TRY IT:
The complete data, repeated exactly, should form your response.

Stored records
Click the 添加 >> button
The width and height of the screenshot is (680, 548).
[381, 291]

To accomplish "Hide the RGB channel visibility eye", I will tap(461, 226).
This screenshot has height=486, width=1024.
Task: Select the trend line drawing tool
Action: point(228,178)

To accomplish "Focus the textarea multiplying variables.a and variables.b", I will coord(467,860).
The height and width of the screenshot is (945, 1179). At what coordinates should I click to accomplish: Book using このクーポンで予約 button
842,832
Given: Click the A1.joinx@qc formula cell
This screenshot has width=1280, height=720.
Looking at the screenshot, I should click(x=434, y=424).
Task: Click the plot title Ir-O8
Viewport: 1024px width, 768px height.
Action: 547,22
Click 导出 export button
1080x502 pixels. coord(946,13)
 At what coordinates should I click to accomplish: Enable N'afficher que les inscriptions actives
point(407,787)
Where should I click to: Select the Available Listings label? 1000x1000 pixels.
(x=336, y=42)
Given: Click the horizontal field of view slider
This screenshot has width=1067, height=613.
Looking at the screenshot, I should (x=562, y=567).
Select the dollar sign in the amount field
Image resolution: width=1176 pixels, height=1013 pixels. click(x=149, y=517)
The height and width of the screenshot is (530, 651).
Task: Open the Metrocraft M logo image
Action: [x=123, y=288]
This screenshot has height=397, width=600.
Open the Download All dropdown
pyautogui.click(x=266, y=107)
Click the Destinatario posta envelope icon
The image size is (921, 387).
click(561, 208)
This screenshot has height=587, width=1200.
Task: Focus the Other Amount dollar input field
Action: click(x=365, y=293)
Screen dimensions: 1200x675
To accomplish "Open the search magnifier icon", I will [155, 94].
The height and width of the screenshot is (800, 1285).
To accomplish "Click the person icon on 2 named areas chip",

OUTPUT FOR THIS TASK:
Click the 添加 >> button
The width and height of the screenshot is (680, 548).
[381, 291]

To accomplish "Hide the RGB channel visibility eye", I will tap(461, 226).
This screenshot has height=486, width=1024.
Task: Select the trend line drawing tool
Action: point(228,178)

To accomplish "Focus the textarea multiplying variables.a and variables.b", I will coord(467,860).
The height and width of the screenshot is (945, 1179). At what coordinates should I click to accomplish: Book using このクーポンで予約 button
842,832
Given: Click the A1.joinx@qc formula cell
This screenshot has width=1280, height=720.
Looking at the screenshot, I should click(x=434, y=424).
Task: Click the plot title Ir-O8
Viewport: 1024px width, 768px height.
Action: 547,22
Click 导出 export button
1080x502 pixels. coord(946,13)
 At what coordinates should I click to accomplish: Enable N'afficher que les inscriptions actives
point(407,787)
Where should I click to: Select the Available Listings label? 1000x1000 pixels.
(x=336, y=42)
Given: Click the horizontal field of view slider
This screenshot has width=1067, height=613.
Looking at the screenshot, I should (x=562, y=567).
Select the dollar sign in the amount field
Image resolution: width=1176 pixels, height=1013 pixels. click(x=149, y=517)
The height and width of the screenshot is (530, 651).
Task: Open the Metrocraft M logo image
Action: [x=123, y=288]
This screenshot has height=397, width=600.
Open the Download All dropdown
pyautogui.click(x=266, y=107)
Click the Destinatario posta envelope icon
The image size is (921, 387).
click(561, 208)
This screenshot has height=587, width=1200.
Task: Focus the Other Amount dollar input field
Action: click(x=365, y=293)
Screen dimensions: 1200x675
To accomplish "Open the search magnifier icon", I will [155, 94].
The height and width of the screenshot is (800, 1285).
To accomplish "Click the person icon on 2 named areas chip",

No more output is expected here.